Letrita, que tantas veces ha criticado a su nuera, siente ahora compasión:
– ¡Calla, mujer, no digas eso! Si se fue, sus razones tendría. Ya volverá. A no ser que… Igual se ha muerto, Pepa, igual resulta que tu hija se ha muerto y tú venga a insultarla.
– ¡Qué se va a morir…! Ésa no se muere nunca, te lo digo yo que la parí. Que no, que se marcharon muchos de los de los vuestros, dicen por ahí que al monte o a Francia.
– Ya… ¿La buscaban?
– ¡Cómo no la iban a buscar, si no hacía más que meterse en líos desde que se casó con ese hijo tuyo…! Mira yo, la vida entera trabajando y ahora más pobre que las ratas, y todo por culpa de esos chiflados que se empeñaron en cambiar lo que no tiene cambio, a ver quién me da a mí ahora de comer, y ellos en Francia, como señoritos…
Letrita no sabe cómo callar el discurso interminable de Pepa. Tiene que repetirle varías veces que les diga a los crios que quiere verlos:
– Que vayan a la calle del Agua, al 20, tercero. Nosotras tampoco tenemos nada de momento, pero haremos lo que se pueda. ¿Te acordarás de decírselo, Pepa?
Pepa asiente, cómo no se va a acordar, vuelve a justificarse, sigue refunfuñando, y al fin se enzarza en una discusión a voces con una vecina por culpa de un trapo tendido, quizá sábana, que las dos reclaman como propio.

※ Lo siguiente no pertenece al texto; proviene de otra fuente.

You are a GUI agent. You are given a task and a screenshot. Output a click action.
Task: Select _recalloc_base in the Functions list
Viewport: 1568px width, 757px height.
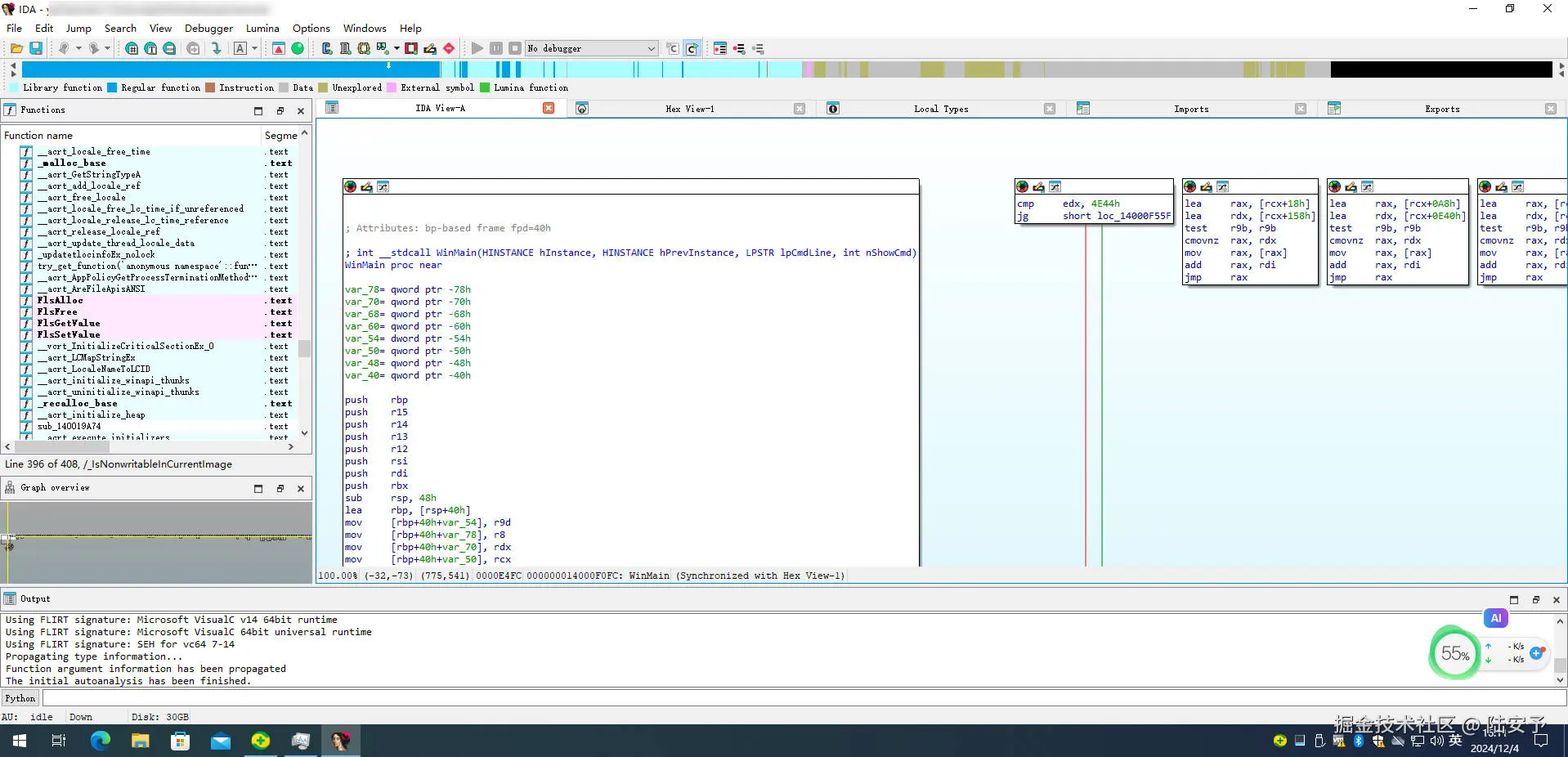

Caminan en silencio de vuelta a casa. Letrita no quiere llorar, pero no puede evitar pensar en el pobre Miguel, qué diría si supiese todo esto, él que se pasó la vida tan corta sufriendo por la miseria ajena y dando dinero a quien lo necesitase, él que murió precisamente por defender un mundo más justo, qué diría si viese su barrio y a su gente así, muertos de asco, y sus hijos, sin padre ni madre, menos mal que tienen a la tía Esperanza que es buena gente y seguro que los cuidará bien, y ellas, claro, ellas harán también lo que puedan, aunque de momento poco van a poder. ¿Dónde estará Margarita? Qué vidas, demonios, qué vidas tan arrastradas y qué tiempos tan malos y qué mierda todo, a veces dan ganas de morirse, igual Margarita se ha muerto ya, la pobre, y si está viva seguro que lo estará pasando fatal, ella sería un desastre pero quería mucho a los niños, si desapareció tuvo que ser por miedo, o quizá por algo más grave, quién sabe, pobres nietos suyos, y pobre Miguel, y pobre Margarita y pobres todos, pobres, pobres, más que pobres, a veces Letrita cree que no va a poder con tanta pena, con tanta compasión que le revienta el alma.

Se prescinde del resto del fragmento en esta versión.